Adwig, para Mantelar, não era só uma grande amiga. Era sua rainha, ama, mentora, tutora, protegida e protetora, companheira de batalhas, colega de pesquisas científicas... Era seu pensamento durante todo o dia, durante toda sua vida. Sua grande paixão, seu grande amor, por quem morreria, se ela permitisse.
— É... É você mesmo? — Gaguejava o meio-gigante, que nesse momento se apequenava diante de sua musa. — Acho que realmente o mundo está acabando, então, não é mesmo? — Completou com um sorriso meio bobo, meio sem saber o que dizer ou o que fazer.
— Mantelar! — Adwig só conseguiu pronunciar o nome dele e o abraçou, chorando copiosamente. Há muito tempo que lágrimas não saiam de seus olhos, possivelmente Mantelar nunca a tivesse visto chorando, pelo menos nada mais do que uma pequena lágrima, olhos marejados. — Não sei mais o que pensar. Meu irmão veio até mim com uma história de meu pai. Vi o que está acontecendo com os Gigantes e agora vem você com essa história de "mundo acabando", isso tudo misturado com a nostalgia que é para mim estar aqui... — Adwig falava entre soluços, já se acalmando do choro, num desabafo de quem, da última vez, se despediu para sempre, num adeus tão triste para ambos e mesmo assim, sem se deixar ser vista aos prantos.
Depois de um silêncio estranho entre os dois, ela saiu dos braços de seus braços, se recompôs e pediu:
— Por favor, primeiro me diga o que está acontecendo com os Gigantes.
— Um vírus é o que está acontecendo. Uma doença maldita, muito contagiosa e incurável, que está dizimando o povo — Contava Mantelar, se lamentando. — Seria irônico se não fosse trágico, um ser microscópico acabar com os Gigantes. Após o contágio, a morte é certa. Os Gigantes morrem aos poucos, mas rapidamente, as mãos e os pés caem, os olhos saltam para fora, o cérebro vai se tornando gelatinoso e começa a vazar pelas orelhas em pedaços. São tantos os efeitos pré-morte, que anestesiar-se e se jogar ao fogo, parece ser até tranquilo. Não há, como você sabe, outra forma dos Gigantes morrerem facilmente, o fogo também garante que os corpos não contaminem outras pessoas. Ainda assim, a espécie corre o risco de extinção. Fiquei recluso, pesquisando vacinas e curas aqui no meu laboratório, até que um dia senti a existência de um portal e a sensação da passagem de seu pai por ele. Você sabe que tenho o poder de sentir esse tipo de coisa, não sabe? — Questionou Mantelar para uma cética Adwig. — Seu pai disse a todos que mesmo sem ter mais poderes, nunca mais sairia desse planeta e que, a pedido dele, um novo portal só se abriria...

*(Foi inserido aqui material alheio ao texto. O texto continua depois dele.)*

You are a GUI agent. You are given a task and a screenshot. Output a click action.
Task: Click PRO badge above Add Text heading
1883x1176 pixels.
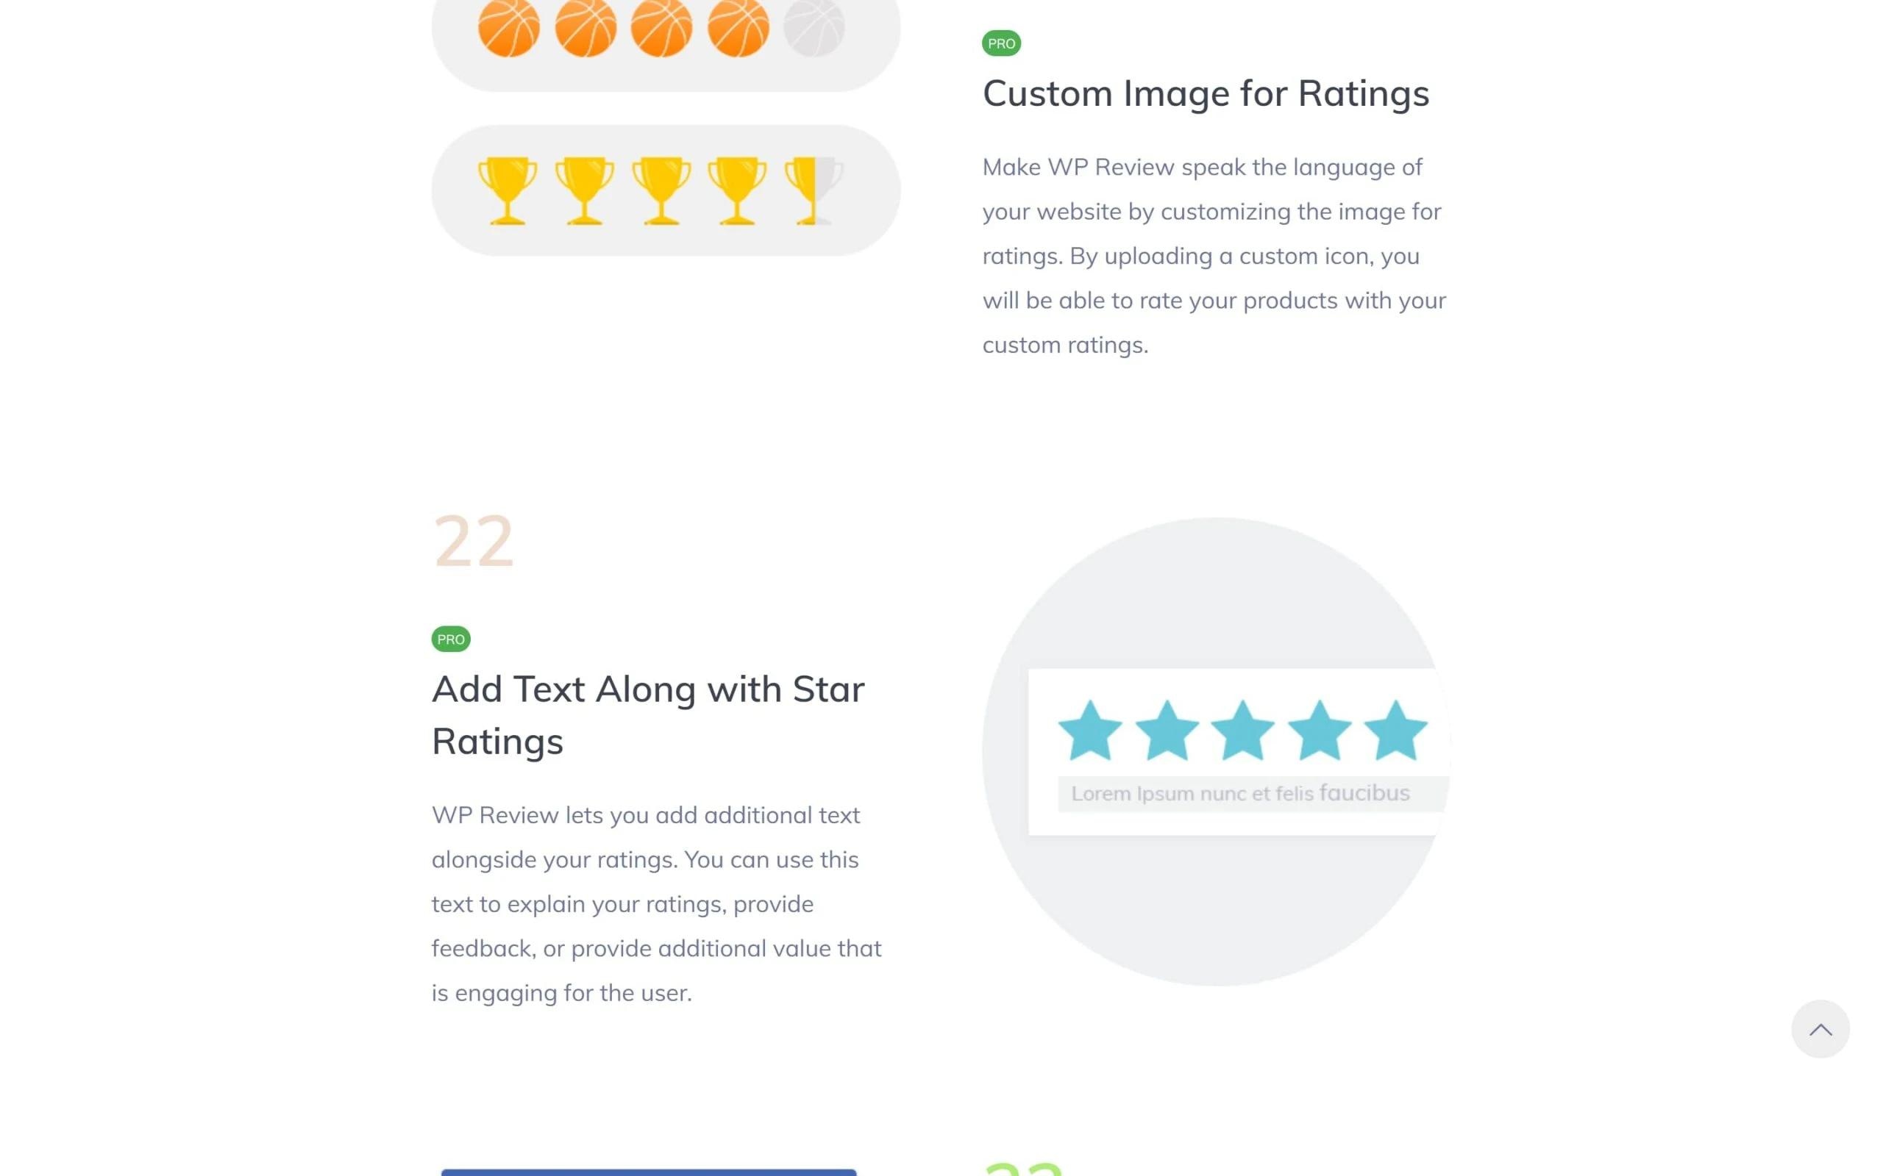[x=451, y=639]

— Se a profecia estivesse se cumprindo — disse Adwig ao mesmo tempo que Mantelar — Eu sei, mas você sabe como ele é... — continuava ela.
— Eu sei Adwig, mas também sei que ele, apesar de tudo, é uma pessoa de palavra, mesmo que fossem palavras duras — Mantelar se justificava para os olhares julgadores de Adwig. — Bom, desde então, tento usar as ferramentas de contato, que em outros tempos permitiram que nos comunicássemos com ele, quando ele esteve você sabe onde... Tenho certeza que se lá estivesse, ele se comunicaria de volta comigo. E os sinais da profecia... estão por todos os lados. Adwig, você está aqui, você sabe que chegou a hora de reunificar os reinos e retomar seu trono, não sabe? — Questionou Mantelar, num misto de esperança e medo da resposta.

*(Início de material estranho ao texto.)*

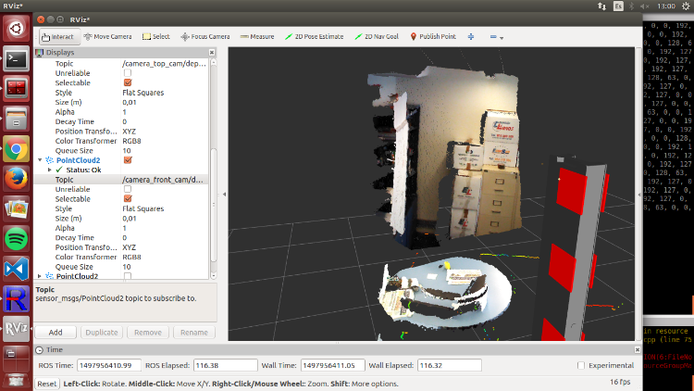Open Firefox from the Ubuntu launcher
Viewport: 694px width, 391px height.
pyautogui.click(x=15, y=178)
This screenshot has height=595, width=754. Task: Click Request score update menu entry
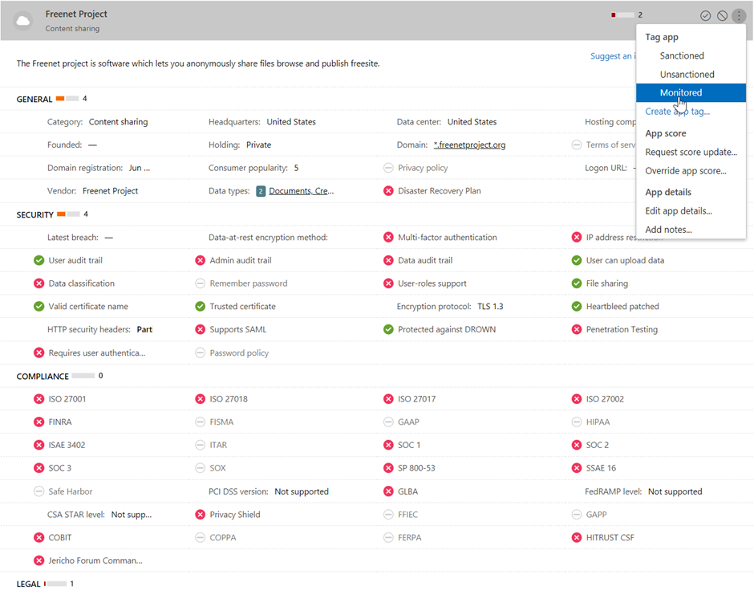click(691, 153)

— Eu ouço essa história desde sempre, mas a fase de acreditar nela passou quando eu ainda era uma criança. — A resposta de Adwig foi mais simples do que a esperada por Mantelar.
— Então, talvez seja hora de finalmente você recuperar um pouco da sua fé que tinha quando criança — respondeu Mantelar, pegando carinhosamente na mão de Adwig.